Professor Kirsten's foresight in obtaining the seemingly unobtainable created the right wind tunnel at the right place at the right time for the benefit of the University of Washington, and indeed the nation and the world.
--Walter Christiansen and Robert Joppa
In 1934, UW aeronautics and astronautics professor Frederick K. Kirsten designed and obtained the funds to build a large wind tunnel on campus, a facility that bears his name and is still in use today. Over the years, through this facility and the UW's unique relationship with the Boeing company, the University has contributed greatly to the development of the nation's multiengine military and transport aircraft.
The wind tunnel project was funded through the joint effort of the Boeing company, the Washington State Legislature, and the federal government. Completed in 1938, the tunnel operated in the subsonic range of wind velocities. It featured a rectangular cross section measuring eight by twelve feet, and it generated an airflow of 250 miles per hour. It was put to immediate use by student crews testing new aircraft designs for Boeing and other companies.
All of the Boeing designs of the prewar and World War II years passed through the Kirsten Wind Tunnel for testing, in addition to other craft such as the North American AT-6, the B-25 and P-51, the Chance Vought XOS2U-1, the Consolidated Vultee B-24, and the Grumman F4F-3.

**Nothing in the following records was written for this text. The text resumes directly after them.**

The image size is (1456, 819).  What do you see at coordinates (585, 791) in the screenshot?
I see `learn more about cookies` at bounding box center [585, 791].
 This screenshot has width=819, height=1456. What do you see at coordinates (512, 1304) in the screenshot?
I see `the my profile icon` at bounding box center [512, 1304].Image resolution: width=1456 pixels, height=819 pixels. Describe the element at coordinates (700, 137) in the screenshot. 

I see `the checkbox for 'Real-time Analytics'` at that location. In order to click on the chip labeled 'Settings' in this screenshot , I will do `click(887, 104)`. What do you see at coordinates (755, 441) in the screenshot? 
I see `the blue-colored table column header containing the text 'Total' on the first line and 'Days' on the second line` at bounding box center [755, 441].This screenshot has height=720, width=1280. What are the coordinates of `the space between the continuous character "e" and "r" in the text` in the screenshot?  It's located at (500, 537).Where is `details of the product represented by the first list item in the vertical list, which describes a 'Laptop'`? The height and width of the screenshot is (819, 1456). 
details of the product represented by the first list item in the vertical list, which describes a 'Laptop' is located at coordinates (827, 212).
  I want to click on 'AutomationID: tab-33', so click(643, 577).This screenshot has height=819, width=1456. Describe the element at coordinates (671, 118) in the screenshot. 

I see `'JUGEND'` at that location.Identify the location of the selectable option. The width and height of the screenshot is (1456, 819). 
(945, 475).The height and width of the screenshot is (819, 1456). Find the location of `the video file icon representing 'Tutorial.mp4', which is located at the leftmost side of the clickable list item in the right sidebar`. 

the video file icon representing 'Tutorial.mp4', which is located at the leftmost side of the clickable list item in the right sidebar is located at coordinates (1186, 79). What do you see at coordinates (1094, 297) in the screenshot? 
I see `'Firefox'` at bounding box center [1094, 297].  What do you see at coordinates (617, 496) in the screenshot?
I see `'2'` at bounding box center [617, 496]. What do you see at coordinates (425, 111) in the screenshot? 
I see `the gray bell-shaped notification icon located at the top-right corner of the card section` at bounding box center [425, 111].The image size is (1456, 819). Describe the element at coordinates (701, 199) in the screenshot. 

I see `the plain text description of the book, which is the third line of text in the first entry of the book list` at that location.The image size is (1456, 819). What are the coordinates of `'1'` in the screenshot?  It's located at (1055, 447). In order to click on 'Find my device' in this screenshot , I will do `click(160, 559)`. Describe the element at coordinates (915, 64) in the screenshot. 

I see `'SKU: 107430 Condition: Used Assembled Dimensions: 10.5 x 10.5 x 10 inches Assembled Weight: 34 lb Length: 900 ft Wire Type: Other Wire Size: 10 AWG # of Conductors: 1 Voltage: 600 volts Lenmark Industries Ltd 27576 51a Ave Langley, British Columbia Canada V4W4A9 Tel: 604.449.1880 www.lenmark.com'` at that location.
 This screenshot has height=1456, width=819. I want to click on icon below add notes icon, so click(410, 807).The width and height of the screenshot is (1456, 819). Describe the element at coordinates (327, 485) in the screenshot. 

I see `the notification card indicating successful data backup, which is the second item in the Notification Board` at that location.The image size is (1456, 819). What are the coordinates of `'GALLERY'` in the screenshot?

After World War II, Boeing constructed its own wind tunnel test facilities, but to this day continues to use the Kirsten Wind Tunnel for some of its low-speed test work. The UW carried out much of the low-speed testing on the B-47--the country's first swept-wing jet bomber--as well as the B-52, the Dash-80 Model 707 jet tanker/transport prototype, and Boeing's commercial transport craft.
Kirsten is known perhaps as much for his work outside of academic circles as he is for his wind tunnel. A prolific inventor, he designed the popular Kirsten Pipe, which is still in production and is considered "the Cadillac of smoking pipes." Ordered to quit smoking by his doctor in 1936, Kirsten turned to wooden pipes but didn't find one to his liking. He designed a model with several improvements: an aluminum stem that cooled the smoke, a tissue-paper filter to remove impurities, and a more efficient bowl to burn the tobacco.
|Kirsten Wind Tunnel|
Directional air-raid sirens, special fire extinguishers, standard voltage neon lights, anti-bug lamps, and innovative boat propellers: these are but a few other examples of the nearly 100 patented inventions created over the years by Frederick Kirsten.